Example 1 — shell generation
User says: "Generate the shell code to mount our CheckoutMFE using Module Federation. It needs the user ID and cart ID."
Expected: Generate shell with React.lazy dynamic import, ErrorBoundary wrapping in shell, identifiers only as props. No static import, no domain objects.
Example 2 — violation review
User says: "Review this code" + pastes shell with import { useAuthStore } from '@org/auth-mfe/store'
Expected: Flag Rule 3 Critical violation. Explain alias does not fix coupling. Recommend sessionStorage or InjectionToken pattern.
Example 3 — new project User says: "Help me create a micro-frontend for the loyalty points feature." Expected: Trigger cold start. Ask team ownership first. Do not generate code until all three checks resolved.
No framework context provided
User pastes code with no identifiable toolchain (no ModuleFederationPlugin, no loadRemoteModule, no registerApplication).
Action: Apply rules at the principle level using framework-agnostic patterns. Ask one question: "Which toolchain are you using — Module Federation, Native Federation, or Single SPA?" before generating toolchain-specific code.

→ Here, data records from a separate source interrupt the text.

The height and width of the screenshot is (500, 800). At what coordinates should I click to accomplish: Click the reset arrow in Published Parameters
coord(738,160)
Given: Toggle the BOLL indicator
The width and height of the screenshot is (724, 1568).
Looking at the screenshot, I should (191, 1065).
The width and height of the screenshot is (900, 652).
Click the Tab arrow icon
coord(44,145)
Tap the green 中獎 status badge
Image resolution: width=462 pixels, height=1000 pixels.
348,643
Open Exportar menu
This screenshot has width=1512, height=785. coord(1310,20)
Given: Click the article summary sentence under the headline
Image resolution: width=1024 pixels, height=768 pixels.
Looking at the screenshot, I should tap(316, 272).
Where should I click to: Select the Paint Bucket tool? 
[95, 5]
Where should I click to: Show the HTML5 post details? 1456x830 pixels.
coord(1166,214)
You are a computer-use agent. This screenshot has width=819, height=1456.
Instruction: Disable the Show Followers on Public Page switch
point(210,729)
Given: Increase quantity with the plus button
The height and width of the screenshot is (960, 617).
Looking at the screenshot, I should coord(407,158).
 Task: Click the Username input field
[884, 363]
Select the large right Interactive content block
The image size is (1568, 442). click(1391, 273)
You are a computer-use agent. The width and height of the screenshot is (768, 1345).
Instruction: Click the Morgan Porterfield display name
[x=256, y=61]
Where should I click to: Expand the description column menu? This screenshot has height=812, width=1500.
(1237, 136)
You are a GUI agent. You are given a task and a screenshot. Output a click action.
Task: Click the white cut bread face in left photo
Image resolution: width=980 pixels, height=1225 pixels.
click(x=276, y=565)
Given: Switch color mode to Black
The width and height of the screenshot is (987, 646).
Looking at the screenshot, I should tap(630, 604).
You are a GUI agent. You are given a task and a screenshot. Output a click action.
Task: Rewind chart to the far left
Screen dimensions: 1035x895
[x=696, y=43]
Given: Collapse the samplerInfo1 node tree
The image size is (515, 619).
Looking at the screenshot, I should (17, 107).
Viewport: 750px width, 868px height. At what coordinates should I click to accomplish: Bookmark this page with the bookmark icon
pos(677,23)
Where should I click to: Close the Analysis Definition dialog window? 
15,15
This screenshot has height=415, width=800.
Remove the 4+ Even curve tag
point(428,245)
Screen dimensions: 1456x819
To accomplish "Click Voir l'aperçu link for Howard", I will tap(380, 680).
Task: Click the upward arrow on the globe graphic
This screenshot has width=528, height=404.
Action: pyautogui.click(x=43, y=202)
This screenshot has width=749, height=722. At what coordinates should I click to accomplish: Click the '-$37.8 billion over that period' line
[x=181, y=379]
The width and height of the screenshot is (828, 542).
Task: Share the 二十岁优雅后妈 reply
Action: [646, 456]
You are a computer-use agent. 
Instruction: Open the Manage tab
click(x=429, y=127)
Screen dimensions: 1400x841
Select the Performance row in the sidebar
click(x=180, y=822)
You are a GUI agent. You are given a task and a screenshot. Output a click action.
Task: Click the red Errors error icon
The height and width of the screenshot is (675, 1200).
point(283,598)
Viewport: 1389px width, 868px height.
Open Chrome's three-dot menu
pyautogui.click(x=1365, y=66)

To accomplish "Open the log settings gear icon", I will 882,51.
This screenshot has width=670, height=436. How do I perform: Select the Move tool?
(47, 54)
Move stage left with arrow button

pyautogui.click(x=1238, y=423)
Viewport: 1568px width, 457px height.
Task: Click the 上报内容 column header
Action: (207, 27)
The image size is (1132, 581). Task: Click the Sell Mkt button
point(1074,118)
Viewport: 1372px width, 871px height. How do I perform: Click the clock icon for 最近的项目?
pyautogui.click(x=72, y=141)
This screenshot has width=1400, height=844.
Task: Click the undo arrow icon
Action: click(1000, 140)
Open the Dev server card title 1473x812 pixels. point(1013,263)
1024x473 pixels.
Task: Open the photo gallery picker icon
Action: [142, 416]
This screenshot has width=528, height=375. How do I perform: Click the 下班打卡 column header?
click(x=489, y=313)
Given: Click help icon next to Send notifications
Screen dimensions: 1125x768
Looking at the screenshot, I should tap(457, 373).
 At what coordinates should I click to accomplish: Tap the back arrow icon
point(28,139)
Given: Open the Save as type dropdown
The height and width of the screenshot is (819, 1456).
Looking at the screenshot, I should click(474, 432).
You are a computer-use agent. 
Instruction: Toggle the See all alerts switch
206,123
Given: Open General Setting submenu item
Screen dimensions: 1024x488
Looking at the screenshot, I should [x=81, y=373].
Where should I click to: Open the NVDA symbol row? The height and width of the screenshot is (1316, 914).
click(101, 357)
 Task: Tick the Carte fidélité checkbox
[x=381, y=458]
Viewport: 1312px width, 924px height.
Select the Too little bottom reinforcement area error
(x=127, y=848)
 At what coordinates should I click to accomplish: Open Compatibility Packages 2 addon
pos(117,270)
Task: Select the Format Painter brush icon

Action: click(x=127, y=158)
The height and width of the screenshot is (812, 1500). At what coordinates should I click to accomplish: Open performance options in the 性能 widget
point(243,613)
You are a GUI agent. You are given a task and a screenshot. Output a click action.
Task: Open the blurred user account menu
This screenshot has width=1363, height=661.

Boundary fails multiple rules simultaneously
User code violates Rules 2, 3, and 4 at once (too many props, cross-boundary import, and shared store).
Action: Report Critical violations first (Rules 3 and 4), then High (Rule 2). Do not bundle into a single issue. Each violation has a distinct root cause and fix. Load references/remediation.md.
User asks for a decision requiring team context User asks "how many MFEs should we have?" or "is this the right boundary?" without team information. Action: Do not give a number or validate the boundary. Ask the team ownership and domain question from Check 1 and Check 2 first. The answer depends entirely on team structure, not on the code.